DVR has a SVGA connection for connecting a computer monitor as well as a BNC connector (and it comes with a BNC to composite adapter) so you can also hook up a TV. You'll want to hook something up so that you can operate the mouse to configure stuff. Yes, the DVR actually comes with a USB mouse. It's a cheap mouse, but it's actually an optical and it works.

One other cool thing... the DVR can be configured to record only when there's motion, or it can be configured to record on a schedule or to record all the time. And these settings are seperate for *each* camera, which I really like. The motion sensing doesn't work for me when my display is on because the animatronics always cause the DVR to record. There is a sensitivy adjustment as well.

The color on these cameras does suck, but I don't find that to be an important feature. At night time you lose color anyway with infrared lighting, so this really isn't an issue.

My wife will not allow me to keep the cameras up after Halloween. So I built simple wooden blocks that slip over my gutters that I mounted the cameras to. After Halloween I'll be able to remove the cameras quickly and easily without leaving any damage or screw holes on the house. (The cables are routed through a window to inside).

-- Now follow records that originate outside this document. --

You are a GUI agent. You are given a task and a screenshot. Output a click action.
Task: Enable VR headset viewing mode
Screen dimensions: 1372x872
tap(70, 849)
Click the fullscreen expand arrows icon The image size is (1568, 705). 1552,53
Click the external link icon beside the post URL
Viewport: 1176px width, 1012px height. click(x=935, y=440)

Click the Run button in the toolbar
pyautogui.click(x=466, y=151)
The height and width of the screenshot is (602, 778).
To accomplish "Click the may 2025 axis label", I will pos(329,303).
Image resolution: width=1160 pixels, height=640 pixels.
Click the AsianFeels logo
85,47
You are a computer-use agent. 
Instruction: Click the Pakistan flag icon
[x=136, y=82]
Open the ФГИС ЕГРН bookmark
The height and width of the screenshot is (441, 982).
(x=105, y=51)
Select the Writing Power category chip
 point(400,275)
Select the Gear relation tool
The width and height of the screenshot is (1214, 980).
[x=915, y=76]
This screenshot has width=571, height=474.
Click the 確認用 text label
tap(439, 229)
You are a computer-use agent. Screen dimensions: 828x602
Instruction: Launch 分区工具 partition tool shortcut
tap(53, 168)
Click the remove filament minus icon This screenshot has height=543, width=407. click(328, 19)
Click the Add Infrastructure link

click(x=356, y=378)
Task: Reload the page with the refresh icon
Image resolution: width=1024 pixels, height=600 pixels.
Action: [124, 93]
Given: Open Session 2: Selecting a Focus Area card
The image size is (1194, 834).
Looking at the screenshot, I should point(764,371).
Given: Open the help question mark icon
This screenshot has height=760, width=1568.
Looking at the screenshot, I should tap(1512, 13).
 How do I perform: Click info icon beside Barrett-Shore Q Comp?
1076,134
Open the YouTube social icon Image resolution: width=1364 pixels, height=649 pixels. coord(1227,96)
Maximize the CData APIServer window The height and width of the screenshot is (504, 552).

I've run this system for almost 2 weeks now and I'm actually pretty happy with my purchase.


----------



## DirtyZ (Oct 12, 2012)

Hmmm. Sounds about like the system I picked up for $99 except that I had to install the hard drive myself. Deals are out there for these cheap systems if you look. Mine is made by Zmodo.


----------



## Frighteners Entertainment (Jan 24, 2006)

some of the best recording has been from my sony. You also are able to follow a good group and have an advantage for the shot angle. You can probably find used ones on ebay for stationary use as well.


----------



## DirtyZ (Oct 12, 2012)

If you end up being interested in a decent handheld, take a good look at kodak playsports. Very good for the money.


----------



## austenandrews (Aug 22, 2010)

I just bought some uber-cheap webcams (like $3 each) off Amazon. I'm going to try that remove-the-IR-filter trick, for which this particular camera was recommended. If it works, I should get plenty of footage for a TOT compilation for almost no money.


----------



## Xpendable (Sep 19, 2006)

Just an FYI... The NightOwl DVR I mentioned above worked for exactly 2 months. The day after Halloween the DVR physically shorted out. It was under warranty at the time and I was lazy and never got around to sending it in for repair -- my bad. I had a couple of goes at trying to fix it myself but couldn't figure it out. Basically there is a short on the main board. The + and ground on the DC power jack are some how shorted together. I found one possibly bad zener diode which I replaced, but it didn't fix the problem and the new one acts as if it is shorted also - which means it probably wasn't the diode. No idea. I decided to scrap the unit and use it for parts and use the hard drive in my computer.


----------



## SelcSilverhand (Aug 5, 2009)

Cheap cameras work good but in the dim light they won't pick up much. However if you add some infrared light sources you will get a good clear image in near or total darkness. The video link above shows a guy hacking a camcorder to make a nightvision camera. You could use his bit about wiring up some IR LED's to make your own light sources to mount around your haunt in conjunction with your cameras.


----------



## shannibal (Aug 14, 2013)

DirtyZ said:


> If you end up being interested in a decent handheld, take a good look at kodak playsports. Very good for the money.


I've used my kodak playsport for everything from snowboarding, to a helmet cam for my motorcycle, and even recording footage for my softball team. Great little camera. If the light source is constant, it adjusts pretty well. If it fluctuates it takes a little to adjust. Don't know about super low light levels though.


----------



## S L A M (Apr 14, 2014)

I've had my eye on this set up from Harbor Freight. Looking at the other post here, it doesn't look like the best bang for your buck. I also question the quality of anything walking out of a HF store. LOL

http://www.harborfreight.com/8-channel-surveillance-dvr-with-4-cameras-and-mobile-monitoring-capabilities-61229.html


----------